あな

ルイの9番目の人生のあなのレビュー・感想・評価

ルイの9番目の人生(2015年製作の映画)
3.0
「ハイテンション」や「ピラニア3D」のアレクサンドル・アジャ監督作品だったということもあったし、予告編を観て面白そうだったということもあってはるばる自宅から電車と徒歩で90分ほど掛かる映画館へ行って鑑賞してきたのだが、思ってたほど面白くなかった。まず誰の視点でストーリーが展開していっているのか分かりにくい。
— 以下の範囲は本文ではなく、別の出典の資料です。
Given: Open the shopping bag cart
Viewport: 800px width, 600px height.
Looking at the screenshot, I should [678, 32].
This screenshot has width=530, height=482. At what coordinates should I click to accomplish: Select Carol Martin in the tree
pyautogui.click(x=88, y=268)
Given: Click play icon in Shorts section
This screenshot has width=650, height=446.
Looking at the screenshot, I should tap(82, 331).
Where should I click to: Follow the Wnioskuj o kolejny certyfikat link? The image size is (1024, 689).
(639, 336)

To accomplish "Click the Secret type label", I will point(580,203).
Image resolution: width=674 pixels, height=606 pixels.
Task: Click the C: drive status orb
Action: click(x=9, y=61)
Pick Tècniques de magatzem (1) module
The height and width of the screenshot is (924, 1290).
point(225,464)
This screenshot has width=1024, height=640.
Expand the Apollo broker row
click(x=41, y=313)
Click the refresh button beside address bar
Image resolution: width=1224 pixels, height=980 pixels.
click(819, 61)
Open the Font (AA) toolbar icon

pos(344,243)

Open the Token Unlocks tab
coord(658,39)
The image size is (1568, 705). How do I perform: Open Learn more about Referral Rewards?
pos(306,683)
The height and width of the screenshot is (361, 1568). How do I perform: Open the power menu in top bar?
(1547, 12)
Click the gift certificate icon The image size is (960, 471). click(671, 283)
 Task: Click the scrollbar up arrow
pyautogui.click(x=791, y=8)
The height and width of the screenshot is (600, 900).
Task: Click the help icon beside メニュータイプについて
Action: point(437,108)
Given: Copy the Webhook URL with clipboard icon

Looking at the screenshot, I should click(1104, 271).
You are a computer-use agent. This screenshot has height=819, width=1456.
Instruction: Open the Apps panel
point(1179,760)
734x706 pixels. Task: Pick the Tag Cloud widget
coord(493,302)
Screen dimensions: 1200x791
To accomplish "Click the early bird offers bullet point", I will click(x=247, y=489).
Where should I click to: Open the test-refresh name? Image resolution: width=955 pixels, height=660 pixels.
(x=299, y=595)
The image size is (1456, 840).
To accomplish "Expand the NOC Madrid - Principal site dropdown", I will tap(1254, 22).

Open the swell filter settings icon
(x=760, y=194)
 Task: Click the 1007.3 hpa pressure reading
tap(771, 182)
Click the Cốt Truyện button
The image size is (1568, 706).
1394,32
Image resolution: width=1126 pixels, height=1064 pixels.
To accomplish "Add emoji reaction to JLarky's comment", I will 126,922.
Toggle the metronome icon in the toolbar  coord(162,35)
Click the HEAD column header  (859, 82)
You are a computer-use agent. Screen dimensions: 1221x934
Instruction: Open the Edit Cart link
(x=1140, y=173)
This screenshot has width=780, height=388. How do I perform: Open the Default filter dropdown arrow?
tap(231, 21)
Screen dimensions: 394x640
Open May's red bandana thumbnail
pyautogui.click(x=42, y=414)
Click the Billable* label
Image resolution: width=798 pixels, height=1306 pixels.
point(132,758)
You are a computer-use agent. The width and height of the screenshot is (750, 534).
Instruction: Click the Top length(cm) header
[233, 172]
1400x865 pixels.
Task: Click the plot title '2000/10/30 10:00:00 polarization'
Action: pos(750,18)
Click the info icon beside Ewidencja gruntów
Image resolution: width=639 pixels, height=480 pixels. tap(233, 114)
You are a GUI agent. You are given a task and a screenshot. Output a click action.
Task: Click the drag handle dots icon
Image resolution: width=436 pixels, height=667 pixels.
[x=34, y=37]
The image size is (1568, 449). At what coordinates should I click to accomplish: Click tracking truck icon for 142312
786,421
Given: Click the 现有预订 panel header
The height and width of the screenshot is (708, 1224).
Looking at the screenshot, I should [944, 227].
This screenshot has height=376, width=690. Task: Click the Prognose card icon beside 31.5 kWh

今作は主に主人公であるルイ君と昏睡状態である彼を担当することになった医者のパスカル先生の視点を交互に描いているのだが、その節目が分かりにくいというか漠然とした状態でシーンの転換があるからどうにもしっくりこなかった。そういう意味では観ずらかった。また、宣伝文句にもなっているラスト9分間から明らかになる真相。この真相を解くある“手段”に関しても、反則的のように思えたし、その真相も何の意外性もなく、よく今まで誰も疑わなかったなと物語のリアリティが損なわれるようなものだった。だからストーリーもあまり面白いとは思えなかった。けど、ダークファンタジー風な世界観はよかったと思うしルイ少年を演じたエイダン・ロングワースくんの演技も見事だった。マセガキは嫌いだけど。アジャ監督はやっぱりホラー映画を撮ったほうが面白くなると思うんだけどなぁ。